This is one of the best-known landmarks in Paris. My mind is still on Paris because I'm planning to go spend a few days there at the end of the month. This building is in the neighborhood where I'll be staying (at my friend CHM's apartment). You recognize the dome, don't you? (And no, it's not San Francisco City Hall, but the two buildings do resemble each other.)
For some reason, I have an old Michelin Green Guide in English (1976 edition). Here's what it says about the "Dome Church": It is one of the masterpieces of the age of Louis XIV (who was the king of France for nearly 75 years in the 17th and early 18th centuries). It was with this building that architects perfected the French Classical style. Work on the church began in 1677 and was completed only in 1735. It is the finest example of 17th century religious architecture, just as the Palace of Versailles is the finest example of the era's civil architecture.

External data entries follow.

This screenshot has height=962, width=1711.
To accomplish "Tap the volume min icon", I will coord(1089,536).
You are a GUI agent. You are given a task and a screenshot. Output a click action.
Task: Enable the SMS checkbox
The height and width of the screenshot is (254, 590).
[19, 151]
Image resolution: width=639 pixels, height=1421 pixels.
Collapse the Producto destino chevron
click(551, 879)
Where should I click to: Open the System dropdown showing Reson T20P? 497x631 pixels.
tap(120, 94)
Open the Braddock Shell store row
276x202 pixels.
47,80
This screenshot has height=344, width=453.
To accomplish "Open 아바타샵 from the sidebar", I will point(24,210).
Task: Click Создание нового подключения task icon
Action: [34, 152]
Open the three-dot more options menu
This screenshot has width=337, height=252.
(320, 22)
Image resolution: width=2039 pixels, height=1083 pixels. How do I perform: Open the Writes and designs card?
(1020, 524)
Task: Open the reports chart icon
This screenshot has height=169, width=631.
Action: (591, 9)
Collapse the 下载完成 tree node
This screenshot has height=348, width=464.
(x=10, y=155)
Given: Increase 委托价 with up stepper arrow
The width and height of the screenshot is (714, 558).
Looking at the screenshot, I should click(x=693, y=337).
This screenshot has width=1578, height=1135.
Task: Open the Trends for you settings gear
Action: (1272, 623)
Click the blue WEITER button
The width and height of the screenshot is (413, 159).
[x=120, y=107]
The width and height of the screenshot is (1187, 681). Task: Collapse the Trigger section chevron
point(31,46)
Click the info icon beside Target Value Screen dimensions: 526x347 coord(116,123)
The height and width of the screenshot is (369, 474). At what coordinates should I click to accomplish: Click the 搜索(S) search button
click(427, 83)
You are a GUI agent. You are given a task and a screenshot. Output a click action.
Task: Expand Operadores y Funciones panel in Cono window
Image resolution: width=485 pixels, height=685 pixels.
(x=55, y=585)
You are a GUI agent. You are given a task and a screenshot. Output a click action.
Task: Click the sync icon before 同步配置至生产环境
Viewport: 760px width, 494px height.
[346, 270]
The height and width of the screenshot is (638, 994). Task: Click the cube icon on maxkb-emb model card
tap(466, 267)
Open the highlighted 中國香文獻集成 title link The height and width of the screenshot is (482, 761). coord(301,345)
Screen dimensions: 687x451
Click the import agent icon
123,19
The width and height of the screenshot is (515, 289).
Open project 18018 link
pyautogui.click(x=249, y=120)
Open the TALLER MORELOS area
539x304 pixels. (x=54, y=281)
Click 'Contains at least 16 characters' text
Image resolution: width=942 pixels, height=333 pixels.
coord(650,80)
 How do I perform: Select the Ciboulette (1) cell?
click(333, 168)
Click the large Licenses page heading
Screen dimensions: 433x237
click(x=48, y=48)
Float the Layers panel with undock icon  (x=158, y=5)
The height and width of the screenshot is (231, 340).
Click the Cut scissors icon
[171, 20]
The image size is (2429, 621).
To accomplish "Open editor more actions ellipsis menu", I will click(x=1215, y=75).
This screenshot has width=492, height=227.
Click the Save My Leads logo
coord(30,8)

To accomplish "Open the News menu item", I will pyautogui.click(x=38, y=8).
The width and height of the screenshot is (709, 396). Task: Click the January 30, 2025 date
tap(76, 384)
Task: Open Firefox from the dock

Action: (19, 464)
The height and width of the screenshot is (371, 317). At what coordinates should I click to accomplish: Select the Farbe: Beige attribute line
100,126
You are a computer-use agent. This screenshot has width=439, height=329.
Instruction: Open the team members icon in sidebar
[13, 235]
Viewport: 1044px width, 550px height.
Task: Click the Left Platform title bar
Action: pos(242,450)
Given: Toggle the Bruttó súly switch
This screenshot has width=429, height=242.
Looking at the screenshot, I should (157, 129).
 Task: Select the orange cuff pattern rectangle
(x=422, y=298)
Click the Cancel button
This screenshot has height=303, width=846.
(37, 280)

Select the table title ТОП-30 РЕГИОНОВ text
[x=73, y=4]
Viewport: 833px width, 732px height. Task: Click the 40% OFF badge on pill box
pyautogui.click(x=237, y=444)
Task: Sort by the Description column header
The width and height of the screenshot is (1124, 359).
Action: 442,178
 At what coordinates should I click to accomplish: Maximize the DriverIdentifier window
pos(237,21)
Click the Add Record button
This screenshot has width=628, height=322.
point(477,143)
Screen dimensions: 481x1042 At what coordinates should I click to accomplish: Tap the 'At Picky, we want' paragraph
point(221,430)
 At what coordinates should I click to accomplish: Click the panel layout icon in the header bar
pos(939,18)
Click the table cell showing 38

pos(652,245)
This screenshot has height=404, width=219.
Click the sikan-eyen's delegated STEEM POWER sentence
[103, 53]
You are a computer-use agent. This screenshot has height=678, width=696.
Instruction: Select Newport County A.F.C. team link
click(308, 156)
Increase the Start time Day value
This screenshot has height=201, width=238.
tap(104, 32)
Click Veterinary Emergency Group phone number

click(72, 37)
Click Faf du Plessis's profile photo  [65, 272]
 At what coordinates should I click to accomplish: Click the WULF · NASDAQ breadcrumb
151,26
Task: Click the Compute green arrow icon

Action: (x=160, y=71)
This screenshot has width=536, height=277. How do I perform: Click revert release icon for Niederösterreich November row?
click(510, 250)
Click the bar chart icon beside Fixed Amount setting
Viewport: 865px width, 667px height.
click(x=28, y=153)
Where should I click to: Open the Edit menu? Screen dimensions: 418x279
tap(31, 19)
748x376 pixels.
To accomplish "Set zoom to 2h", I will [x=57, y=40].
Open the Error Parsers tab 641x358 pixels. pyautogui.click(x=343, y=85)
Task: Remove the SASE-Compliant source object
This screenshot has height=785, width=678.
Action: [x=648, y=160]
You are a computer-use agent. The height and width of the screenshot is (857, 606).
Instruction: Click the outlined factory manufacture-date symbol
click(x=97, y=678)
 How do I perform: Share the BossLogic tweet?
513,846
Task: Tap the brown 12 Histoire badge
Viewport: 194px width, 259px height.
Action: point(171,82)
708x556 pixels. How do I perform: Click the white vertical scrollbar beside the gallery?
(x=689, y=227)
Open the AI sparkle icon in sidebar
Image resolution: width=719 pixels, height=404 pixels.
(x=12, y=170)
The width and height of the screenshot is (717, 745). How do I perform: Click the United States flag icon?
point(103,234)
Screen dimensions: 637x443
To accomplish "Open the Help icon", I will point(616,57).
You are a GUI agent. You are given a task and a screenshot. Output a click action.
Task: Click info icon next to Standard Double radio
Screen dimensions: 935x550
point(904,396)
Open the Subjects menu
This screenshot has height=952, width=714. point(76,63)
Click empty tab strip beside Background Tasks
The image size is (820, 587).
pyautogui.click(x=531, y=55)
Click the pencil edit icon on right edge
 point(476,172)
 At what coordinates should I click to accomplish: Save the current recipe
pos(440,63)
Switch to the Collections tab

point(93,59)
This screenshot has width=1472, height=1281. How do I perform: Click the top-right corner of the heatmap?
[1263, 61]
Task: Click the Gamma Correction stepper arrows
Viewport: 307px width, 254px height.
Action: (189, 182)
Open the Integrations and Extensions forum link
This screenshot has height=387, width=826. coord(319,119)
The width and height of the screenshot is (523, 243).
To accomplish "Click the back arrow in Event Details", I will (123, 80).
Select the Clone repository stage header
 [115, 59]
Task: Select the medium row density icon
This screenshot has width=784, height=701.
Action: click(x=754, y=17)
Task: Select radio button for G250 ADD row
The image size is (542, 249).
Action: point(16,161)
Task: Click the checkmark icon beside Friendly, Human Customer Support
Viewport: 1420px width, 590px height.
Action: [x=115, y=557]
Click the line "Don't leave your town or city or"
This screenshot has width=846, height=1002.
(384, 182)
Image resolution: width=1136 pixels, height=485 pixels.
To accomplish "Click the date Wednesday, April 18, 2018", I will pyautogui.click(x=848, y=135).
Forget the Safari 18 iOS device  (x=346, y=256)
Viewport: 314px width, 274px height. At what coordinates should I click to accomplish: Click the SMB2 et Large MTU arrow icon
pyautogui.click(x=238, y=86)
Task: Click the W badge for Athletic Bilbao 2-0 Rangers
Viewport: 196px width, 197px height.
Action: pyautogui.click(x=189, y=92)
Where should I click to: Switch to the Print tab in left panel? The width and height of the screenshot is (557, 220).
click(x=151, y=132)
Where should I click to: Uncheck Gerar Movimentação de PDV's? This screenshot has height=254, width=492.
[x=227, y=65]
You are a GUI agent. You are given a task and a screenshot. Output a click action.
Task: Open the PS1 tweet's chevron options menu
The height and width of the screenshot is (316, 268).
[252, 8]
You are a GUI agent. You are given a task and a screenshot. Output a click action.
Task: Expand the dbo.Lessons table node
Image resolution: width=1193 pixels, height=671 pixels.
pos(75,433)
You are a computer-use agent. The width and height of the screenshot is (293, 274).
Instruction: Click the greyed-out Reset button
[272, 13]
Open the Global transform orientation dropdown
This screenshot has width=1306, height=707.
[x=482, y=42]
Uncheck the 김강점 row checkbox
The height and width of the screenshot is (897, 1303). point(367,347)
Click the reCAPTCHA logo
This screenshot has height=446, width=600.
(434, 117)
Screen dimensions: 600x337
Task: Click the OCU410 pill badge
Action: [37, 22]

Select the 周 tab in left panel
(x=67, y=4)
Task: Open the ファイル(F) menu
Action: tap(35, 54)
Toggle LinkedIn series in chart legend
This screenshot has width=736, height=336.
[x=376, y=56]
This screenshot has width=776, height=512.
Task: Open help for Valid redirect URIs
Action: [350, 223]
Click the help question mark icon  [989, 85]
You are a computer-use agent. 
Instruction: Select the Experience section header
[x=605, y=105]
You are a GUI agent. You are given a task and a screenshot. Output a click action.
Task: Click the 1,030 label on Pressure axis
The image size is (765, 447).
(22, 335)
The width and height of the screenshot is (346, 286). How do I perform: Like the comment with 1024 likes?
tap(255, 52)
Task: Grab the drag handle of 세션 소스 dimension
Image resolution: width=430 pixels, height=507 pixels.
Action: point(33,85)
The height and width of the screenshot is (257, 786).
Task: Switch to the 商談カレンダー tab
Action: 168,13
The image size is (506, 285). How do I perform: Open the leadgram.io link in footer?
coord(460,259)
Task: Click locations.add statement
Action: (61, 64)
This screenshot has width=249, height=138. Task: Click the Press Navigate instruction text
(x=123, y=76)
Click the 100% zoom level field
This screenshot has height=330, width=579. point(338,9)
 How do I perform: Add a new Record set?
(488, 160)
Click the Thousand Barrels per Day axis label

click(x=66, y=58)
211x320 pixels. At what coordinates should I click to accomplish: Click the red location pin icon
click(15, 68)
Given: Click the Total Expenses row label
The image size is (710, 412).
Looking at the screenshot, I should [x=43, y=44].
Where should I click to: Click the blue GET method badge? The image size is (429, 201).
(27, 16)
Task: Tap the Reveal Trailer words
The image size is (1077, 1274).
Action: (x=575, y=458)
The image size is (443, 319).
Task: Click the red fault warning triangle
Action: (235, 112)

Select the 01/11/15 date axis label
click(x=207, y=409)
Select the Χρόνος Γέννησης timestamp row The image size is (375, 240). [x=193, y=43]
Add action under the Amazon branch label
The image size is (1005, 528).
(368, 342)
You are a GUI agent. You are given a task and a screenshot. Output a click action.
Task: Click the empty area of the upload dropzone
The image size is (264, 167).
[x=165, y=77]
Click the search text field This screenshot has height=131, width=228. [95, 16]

The Dome Church "captures the imagination both by its sweeping lines and its dignity," the Michelin Guide continues. "It has a beauty all its own whether standing out against a clear summer sky, or rising, almost invisibly, against the darkness of the night." I don't know if the church was illuminated back in the 1970s the way it is now. It's been nearly 40 years. The Dome Church is anything but invisible these days. And it is most famous now for being the final resting place of the emperor Napoleon.